Una vez que nuestra forma de pensar, habiéndose adaptado al mundo, ya no esté debidamente iluminada por la fe, se nublará cada vez más el discernimiento de los espíritus. La mentalidad del mundo permanece cerrada frente a la fe, pero sólo esta última da acceso a la luz para que retrocedan las tinieblas.
Entonces, la victoria de la fe consiste en el testimonio a favor de Jesús, por quien el mundo fue hecho y quien da su sentido a la existencia. Por eso, con cada conocimiento de fe se atraviesan las tinieblas, el hombre es arrancado de la transitoriedad de la vida, la luz triunfa sobre la oscuridad…

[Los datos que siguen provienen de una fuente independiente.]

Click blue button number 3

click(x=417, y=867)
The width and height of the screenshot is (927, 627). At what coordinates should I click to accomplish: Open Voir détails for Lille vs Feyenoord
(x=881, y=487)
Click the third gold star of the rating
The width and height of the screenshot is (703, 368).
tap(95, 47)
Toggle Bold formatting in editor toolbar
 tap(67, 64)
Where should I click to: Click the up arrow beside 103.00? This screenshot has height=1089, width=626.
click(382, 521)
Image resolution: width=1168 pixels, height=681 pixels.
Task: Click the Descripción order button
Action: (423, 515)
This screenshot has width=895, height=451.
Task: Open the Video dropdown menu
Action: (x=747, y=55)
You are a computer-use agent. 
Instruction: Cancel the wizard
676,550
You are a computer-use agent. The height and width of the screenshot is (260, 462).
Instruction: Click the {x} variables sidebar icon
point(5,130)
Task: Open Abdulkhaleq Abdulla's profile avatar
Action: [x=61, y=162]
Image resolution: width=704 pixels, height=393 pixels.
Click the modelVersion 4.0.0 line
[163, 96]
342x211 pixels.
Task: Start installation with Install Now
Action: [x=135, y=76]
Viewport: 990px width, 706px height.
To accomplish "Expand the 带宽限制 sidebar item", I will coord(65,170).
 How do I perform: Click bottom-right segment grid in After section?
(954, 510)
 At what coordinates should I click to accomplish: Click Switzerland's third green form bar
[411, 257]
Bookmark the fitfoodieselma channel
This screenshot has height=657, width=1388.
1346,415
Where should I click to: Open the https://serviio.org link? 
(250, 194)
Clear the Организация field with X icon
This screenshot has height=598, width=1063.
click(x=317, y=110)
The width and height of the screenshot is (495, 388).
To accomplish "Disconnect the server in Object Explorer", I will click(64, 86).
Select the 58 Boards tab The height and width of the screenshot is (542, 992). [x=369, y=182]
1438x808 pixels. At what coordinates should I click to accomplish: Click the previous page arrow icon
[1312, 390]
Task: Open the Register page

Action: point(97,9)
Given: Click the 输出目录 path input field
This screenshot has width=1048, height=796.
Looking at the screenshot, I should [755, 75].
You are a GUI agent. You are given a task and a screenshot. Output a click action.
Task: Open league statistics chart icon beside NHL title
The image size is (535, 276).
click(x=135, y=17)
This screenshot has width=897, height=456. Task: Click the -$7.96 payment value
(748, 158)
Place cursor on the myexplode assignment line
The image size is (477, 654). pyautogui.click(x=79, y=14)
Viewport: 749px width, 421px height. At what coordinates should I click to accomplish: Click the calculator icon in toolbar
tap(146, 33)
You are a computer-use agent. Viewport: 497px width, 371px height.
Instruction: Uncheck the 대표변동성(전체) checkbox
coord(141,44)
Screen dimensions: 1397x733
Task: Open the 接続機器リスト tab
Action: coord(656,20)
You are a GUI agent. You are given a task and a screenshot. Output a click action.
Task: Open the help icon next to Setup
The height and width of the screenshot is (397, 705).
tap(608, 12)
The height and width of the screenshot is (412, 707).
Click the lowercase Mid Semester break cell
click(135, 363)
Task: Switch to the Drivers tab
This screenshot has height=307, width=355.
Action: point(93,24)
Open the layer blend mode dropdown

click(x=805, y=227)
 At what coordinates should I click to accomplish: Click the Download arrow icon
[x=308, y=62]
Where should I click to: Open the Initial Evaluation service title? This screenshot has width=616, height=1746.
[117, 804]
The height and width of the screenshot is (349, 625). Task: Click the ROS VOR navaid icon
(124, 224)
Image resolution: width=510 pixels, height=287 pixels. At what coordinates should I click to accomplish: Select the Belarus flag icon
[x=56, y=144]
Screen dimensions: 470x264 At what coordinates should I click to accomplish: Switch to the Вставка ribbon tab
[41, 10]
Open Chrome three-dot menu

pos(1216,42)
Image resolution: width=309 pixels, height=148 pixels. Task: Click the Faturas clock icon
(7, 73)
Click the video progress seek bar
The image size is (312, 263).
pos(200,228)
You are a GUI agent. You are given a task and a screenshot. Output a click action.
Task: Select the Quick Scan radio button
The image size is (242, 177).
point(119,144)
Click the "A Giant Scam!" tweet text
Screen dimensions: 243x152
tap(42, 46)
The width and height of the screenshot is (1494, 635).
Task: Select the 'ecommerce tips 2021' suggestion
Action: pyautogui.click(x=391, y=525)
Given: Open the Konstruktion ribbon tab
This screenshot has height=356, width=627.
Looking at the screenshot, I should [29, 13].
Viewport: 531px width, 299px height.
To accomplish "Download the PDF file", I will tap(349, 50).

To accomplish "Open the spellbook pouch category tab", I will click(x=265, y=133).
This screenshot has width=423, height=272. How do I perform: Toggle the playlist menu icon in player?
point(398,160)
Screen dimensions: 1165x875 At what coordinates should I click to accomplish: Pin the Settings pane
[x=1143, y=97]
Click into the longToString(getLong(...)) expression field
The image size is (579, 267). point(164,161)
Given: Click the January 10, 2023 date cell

Así se comprende cuán grande es el peligro de no poner la distancia necesaria frente al mundo. ¡El mundo no es nuestro hogar! La fe trae la luz al mundo y vence la oscuridad en que el mundo vive, invitándole a seguir a Aquél que lo ha creado y redimido. En ese sentido, el dirigirse al mundo sólo puede consistir en darle testimonio del amor de Cristo, en anunciarle la Misericordia de Dios y en llamarlo a convertirse al Señor. Pero en cuanto adoptemos la mentalidad y el comportamiento mundano, se oscurece la fe; es decir, la verdadera luz. Y entonces, ¿cómo podríamos ser luz del mundo? (cf. Mt 5,14)
¡No renunciemos jamás a nuestra misión como cristianos, adaptándonos a la forma de pensar del mundo, de modo que la sal se vuelva desabrida (cf. Mt 5,13)!